### Required action
Your task is to copy the stretch of lines in the records below that begins with the line containing "Click Save to map link" and ends with the line containing "has width=1366, height=728.", exactly as written, with nothing added.

(Collected data)
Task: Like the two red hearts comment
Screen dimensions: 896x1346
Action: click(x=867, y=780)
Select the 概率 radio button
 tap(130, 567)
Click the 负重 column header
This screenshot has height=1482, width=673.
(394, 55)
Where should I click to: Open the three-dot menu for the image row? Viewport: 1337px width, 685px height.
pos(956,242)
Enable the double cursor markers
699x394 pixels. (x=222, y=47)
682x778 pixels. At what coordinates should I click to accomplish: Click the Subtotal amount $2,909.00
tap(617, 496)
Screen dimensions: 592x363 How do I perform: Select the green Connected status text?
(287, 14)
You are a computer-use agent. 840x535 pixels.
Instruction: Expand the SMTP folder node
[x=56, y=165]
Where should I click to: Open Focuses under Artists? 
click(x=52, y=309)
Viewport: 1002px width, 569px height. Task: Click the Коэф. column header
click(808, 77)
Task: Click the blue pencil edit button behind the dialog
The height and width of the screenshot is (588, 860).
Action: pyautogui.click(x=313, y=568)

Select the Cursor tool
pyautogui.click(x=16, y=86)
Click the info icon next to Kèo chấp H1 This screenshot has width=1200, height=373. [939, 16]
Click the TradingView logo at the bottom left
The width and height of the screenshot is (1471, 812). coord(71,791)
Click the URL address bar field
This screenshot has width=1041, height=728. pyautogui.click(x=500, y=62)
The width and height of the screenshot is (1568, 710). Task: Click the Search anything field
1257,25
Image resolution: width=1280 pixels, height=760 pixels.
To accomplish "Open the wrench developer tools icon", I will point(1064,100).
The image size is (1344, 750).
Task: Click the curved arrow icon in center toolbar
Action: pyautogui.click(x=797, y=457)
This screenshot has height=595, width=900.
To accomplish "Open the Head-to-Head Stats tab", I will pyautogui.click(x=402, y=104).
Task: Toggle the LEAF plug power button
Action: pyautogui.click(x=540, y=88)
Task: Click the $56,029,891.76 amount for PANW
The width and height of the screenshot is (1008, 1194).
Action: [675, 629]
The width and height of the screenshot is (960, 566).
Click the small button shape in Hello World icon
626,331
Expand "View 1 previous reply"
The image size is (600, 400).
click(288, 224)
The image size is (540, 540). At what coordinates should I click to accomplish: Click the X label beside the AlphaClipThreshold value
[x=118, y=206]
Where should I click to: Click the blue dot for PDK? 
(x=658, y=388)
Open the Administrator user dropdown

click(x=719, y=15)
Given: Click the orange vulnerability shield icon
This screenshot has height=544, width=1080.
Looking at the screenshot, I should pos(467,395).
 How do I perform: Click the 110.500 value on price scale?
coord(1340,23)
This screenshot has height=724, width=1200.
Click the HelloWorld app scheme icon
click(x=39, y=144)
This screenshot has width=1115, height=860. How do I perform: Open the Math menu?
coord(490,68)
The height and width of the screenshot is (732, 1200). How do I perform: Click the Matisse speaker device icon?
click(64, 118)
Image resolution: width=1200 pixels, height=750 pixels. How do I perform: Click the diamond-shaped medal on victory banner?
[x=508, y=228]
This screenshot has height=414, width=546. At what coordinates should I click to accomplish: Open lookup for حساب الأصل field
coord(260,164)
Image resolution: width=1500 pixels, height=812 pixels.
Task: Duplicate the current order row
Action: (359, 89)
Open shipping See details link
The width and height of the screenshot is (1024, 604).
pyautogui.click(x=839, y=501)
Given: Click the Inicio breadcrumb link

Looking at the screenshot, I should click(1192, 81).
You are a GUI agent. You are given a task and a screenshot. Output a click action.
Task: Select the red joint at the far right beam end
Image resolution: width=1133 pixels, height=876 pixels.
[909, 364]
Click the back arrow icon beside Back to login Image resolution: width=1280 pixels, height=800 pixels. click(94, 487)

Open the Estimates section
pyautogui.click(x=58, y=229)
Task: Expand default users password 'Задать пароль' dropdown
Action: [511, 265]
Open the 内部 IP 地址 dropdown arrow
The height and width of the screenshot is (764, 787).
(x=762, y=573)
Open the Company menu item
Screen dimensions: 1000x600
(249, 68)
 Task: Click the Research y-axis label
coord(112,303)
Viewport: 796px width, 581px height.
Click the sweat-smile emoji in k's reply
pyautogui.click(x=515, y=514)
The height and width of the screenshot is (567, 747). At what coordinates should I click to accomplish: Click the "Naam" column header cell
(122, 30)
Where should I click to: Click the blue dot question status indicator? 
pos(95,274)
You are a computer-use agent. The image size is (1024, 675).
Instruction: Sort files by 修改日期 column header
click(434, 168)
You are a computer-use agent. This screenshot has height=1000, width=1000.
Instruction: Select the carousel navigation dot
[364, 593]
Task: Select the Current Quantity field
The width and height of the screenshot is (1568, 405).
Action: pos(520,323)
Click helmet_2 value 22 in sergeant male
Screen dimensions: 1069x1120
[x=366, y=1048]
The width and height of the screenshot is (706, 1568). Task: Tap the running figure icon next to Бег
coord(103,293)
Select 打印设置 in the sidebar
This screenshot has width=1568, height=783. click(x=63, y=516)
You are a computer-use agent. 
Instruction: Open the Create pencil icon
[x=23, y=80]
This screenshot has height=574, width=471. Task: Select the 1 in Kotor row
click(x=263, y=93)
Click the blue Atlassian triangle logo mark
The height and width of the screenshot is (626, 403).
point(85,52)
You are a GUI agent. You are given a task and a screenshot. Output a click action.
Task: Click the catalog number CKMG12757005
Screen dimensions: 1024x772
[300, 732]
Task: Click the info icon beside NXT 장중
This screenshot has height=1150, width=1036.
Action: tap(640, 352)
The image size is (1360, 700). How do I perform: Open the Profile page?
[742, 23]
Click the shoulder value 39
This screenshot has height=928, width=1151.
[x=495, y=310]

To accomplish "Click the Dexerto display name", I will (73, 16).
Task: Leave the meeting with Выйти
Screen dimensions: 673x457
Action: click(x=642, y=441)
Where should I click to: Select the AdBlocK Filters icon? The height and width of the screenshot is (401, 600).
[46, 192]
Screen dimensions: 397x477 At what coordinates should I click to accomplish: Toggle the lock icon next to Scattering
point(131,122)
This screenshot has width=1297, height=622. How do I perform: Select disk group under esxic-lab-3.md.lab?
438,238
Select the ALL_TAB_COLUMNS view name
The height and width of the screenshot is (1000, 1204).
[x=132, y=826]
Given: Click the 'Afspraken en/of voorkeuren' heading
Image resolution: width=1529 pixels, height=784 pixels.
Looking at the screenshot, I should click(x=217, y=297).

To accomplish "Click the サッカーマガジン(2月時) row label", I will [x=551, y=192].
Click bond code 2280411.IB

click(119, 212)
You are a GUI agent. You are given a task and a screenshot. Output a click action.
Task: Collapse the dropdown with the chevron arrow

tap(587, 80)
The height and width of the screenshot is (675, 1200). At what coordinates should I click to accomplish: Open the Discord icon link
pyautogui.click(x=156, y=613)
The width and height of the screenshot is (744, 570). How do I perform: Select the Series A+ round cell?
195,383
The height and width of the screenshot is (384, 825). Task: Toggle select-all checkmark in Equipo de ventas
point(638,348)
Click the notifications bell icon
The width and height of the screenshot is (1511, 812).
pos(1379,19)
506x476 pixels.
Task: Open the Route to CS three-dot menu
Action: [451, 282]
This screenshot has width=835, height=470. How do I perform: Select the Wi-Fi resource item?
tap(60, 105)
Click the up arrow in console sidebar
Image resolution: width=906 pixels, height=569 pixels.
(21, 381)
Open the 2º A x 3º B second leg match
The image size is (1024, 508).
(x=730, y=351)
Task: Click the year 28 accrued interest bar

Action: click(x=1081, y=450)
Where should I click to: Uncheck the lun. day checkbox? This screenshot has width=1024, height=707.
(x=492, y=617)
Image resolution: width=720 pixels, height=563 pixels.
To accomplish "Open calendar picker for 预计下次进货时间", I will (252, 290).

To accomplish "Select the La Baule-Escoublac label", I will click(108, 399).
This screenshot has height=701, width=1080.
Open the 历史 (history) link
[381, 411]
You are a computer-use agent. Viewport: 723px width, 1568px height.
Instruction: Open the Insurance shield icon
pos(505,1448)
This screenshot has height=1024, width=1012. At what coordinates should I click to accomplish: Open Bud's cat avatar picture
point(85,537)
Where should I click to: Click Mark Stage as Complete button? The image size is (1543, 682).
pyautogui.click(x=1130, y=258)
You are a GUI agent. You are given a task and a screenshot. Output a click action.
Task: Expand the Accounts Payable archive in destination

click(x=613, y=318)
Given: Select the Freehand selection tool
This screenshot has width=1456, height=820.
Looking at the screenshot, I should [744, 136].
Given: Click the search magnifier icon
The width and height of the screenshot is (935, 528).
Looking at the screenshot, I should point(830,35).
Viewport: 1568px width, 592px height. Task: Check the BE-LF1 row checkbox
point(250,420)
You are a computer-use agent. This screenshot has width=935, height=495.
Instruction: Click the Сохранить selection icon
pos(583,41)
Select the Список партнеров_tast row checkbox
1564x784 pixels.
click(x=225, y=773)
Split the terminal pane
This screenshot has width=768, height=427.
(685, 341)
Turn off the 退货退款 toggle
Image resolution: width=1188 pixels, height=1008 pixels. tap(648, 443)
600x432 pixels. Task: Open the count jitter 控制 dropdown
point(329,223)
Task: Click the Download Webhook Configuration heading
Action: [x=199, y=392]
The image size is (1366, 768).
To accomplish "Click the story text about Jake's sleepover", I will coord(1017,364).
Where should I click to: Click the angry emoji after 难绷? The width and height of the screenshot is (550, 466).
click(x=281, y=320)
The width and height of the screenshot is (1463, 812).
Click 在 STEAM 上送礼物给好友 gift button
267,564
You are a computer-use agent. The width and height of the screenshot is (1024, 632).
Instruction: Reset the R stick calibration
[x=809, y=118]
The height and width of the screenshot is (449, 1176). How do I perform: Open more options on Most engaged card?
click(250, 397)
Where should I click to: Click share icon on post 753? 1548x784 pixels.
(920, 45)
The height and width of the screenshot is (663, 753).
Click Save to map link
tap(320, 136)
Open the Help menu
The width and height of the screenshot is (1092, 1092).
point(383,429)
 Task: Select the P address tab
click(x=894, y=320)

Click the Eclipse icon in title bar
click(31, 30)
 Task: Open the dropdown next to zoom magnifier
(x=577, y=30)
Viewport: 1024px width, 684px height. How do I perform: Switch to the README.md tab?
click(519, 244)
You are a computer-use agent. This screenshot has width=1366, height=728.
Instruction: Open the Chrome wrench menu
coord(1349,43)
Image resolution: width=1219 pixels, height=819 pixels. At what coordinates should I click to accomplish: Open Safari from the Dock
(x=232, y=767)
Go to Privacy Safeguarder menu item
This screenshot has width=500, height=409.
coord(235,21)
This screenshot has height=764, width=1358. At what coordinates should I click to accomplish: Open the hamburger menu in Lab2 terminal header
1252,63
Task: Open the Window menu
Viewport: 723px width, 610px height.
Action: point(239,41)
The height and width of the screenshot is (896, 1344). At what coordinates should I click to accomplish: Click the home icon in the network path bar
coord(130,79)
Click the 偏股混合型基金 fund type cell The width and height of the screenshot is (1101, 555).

### Task result
Click Save to map link
tap(320, 136)
Open the Help menu
The width and height of the screenshot is (1092, 1092).
point(383,429)
 Task: Select the P address tab
click(x=894, y=320)

Click the Eclipse icon in title bar
click(31, 30)
 Task: Open the dropdown next to zoom magnifier
(x=577, y=30)
Viewport: 1024px width, 684px height. How do I perform: Switch to the README.md tab?
click(519, 244)
You are a computer-use agent. This screenshot has width=1366, height=728.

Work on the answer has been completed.